In “Mississippi Water,” Raban has only one thing in mind—to describe the river. He meets people, sees startling things, has thoughts, but it is the river itself that holds his attention, not something the river puts him in mind of, or suggests, or stands for. “The Mississippi looks as if it had been put here,” he writes, “to teach the God-fearing Midwest a lesson about stubborn and unregenerate nature.” The river’s power and simple purpose, like the sea’s, help to place Raban in the universe. Water’s message, which he returns to often in his books and essays, does not appear to sadden or frighten him. He does not feel diminished by water’s indifference, but interested, calmed, and clarified. It all makes perfect sense. “The more turbulent the sea, the richer it’s likely to be in tiny forms of life and, consequently, in big ones too.” That means not just watchful human bystanders like Raban but grander creatures yet—killer whales, for example.

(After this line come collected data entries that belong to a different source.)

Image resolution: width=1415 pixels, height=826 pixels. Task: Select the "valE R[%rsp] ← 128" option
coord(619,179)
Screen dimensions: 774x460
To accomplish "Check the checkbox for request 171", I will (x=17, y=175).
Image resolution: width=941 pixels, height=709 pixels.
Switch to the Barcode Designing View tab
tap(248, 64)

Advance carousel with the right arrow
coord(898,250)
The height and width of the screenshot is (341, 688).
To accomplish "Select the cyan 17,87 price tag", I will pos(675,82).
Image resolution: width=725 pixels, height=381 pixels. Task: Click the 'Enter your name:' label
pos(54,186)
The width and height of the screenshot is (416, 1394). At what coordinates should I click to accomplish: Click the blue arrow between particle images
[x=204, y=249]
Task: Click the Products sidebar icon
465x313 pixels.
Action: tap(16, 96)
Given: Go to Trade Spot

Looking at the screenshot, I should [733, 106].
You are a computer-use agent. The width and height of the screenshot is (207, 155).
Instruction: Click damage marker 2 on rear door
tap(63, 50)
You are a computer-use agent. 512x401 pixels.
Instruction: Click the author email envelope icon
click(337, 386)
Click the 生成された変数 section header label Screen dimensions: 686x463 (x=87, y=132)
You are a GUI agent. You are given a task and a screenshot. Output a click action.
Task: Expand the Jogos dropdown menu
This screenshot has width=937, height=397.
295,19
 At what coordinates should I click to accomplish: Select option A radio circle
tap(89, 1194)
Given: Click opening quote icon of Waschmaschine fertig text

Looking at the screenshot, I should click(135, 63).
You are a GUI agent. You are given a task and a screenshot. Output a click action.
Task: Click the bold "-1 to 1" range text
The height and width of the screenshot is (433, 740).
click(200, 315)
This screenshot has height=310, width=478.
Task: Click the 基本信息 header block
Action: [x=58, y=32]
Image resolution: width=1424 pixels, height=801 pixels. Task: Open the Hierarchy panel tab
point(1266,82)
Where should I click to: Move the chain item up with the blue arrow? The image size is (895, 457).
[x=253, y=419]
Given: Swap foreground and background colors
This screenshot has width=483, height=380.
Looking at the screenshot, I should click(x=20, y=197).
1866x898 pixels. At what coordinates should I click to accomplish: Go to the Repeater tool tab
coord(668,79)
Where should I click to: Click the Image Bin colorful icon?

Seattle can be a rainy, dismal city, wrapped in fog, too busy to remember what lies all around, but it has its glories. Sometimes, down at the end of one of Seattle’s streets, where the city ends and the water begins, Raban sees the wilder world he came for—“the faint plume in the air, like a twist of smoke from a dying campfire, where an orca is blowing.” Raban betrays no sigh of regret. He is content with water’s message. “That’s…how I want it on my own tombstone, please,” he writes. “Came to Wash. 1990.